* CONSIGNE 1: D'après le texte sur Claudia Goldin, quelles femmes ont reçu le Prix Nobel d'économie avant elle ?
* CONSIGNE 2: Reproduisez, s'il vous plaît, le passage du texte sur Claudia Goldin qui commence à "Troisième femme à" et se termine à "sujet si important.".

* TEXTE À LIRE:
....

Troisième femme à recevoir le Prix Nobel d’économie, Claudia Goldin affirme que la route vers l’égalité est encore longue.
Claudia Goldin est la 3eme femme de l’histoire sur 93 lauréats. à recevoir le Prix Nobel d’économie après l’Américaine Elinor Ostrom (2009) et la Franco-Américaine Esther Duflo (2019)
La chercheuses des Etats-Unis a été la première femme à diriger le département d’économie d’Harvard depuis sa création au XVIIe siècle. Mieux ! Le prix récompense des travaux sur la quête d’égalité professionnelle entre femmes et hommes.
La professeure, spécialiste du travail et de l’histoire économique, reçoit cette distinction pour « avoir fait progresser notre compréhension de la place des femmes sur le marché de l’emploi » indique le jury du Prix Nobel d’économie.
Il a donc fallu attendre 2023 pour qu’une chercheuse de 77 ans soit récompensée pour son travail sur ce sujet si important.

....

* LIGNES FOURNIES:

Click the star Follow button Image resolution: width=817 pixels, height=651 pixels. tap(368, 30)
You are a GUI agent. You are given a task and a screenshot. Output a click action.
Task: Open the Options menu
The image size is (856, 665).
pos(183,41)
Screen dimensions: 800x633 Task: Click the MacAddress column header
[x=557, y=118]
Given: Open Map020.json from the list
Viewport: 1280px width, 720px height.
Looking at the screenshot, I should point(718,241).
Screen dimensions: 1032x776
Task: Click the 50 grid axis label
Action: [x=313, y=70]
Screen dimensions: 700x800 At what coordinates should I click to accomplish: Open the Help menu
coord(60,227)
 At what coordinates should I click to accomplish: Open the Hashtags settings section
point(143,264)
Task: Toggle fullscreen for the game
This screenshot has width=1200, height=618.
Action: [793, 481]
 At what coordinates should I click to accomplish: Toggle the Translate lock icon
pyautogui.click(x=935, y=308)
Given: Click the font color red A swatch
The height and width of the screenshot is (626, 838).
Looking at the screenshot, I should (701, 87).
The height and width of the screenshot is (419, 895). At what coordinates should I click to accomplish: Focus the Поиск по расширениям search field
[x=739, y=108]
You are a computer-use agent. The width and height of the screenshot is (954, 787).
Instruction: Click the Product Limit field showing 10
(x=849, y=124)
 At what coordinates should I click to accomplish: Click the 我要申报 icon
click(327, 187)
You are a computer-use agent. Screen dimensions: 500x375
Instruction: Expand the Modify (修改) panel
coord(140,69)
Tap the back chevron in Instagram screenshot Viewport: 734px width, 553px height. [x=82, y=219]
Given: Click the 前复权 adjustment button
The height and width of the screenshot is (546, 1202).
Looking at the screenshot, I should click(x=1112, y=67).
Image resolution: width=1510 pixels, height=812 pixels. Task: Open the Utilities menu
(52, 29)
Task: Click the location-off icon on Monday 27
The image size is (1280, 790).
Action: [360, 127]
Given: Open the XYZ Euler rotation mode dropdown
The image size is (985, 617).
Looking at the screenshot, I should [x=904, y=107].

....

* RÉPONSE RÉDIGÉE 1: Elinor Ostrom (2009) et Esther Duflo (2019).

* RÉPONSE RÉDIGÉE 2:
Troisième femme à recevoir le Prix Nobel d’économie, Claudia Goldin affirme que la route vers l’égalité est encore longue.
Claudia Goldin est la 3eme femme de l’histoire sur 93 lauréats. à recevoir le Prix Nobel d’économie après l’Américaine Elinor Ostrom (2009) et la Franco-Américaine Esther Duflo (2019)
La chercheuses des Etats-Unis a été la première femme à diriger le département d’économie d’Harvard depuis sa création au XVIIe siècle. Mieux ! Le prix récompense des travaux sur la quête d’égalité professionnelle entre femmes et hommes.
La professeure, spécialiste du travail et de l’histoire économique, reçoit cette distinction pour « avoir fait progresser notre compréhension de la place des femmes sur le marché de l’emploi » indique le jury du Prix Nobel d’économie.
Il a donc fallu attendre 2023 pour qu’une chercheuse de 77 ans soit récompensée pour son travail sur ce sujet si important.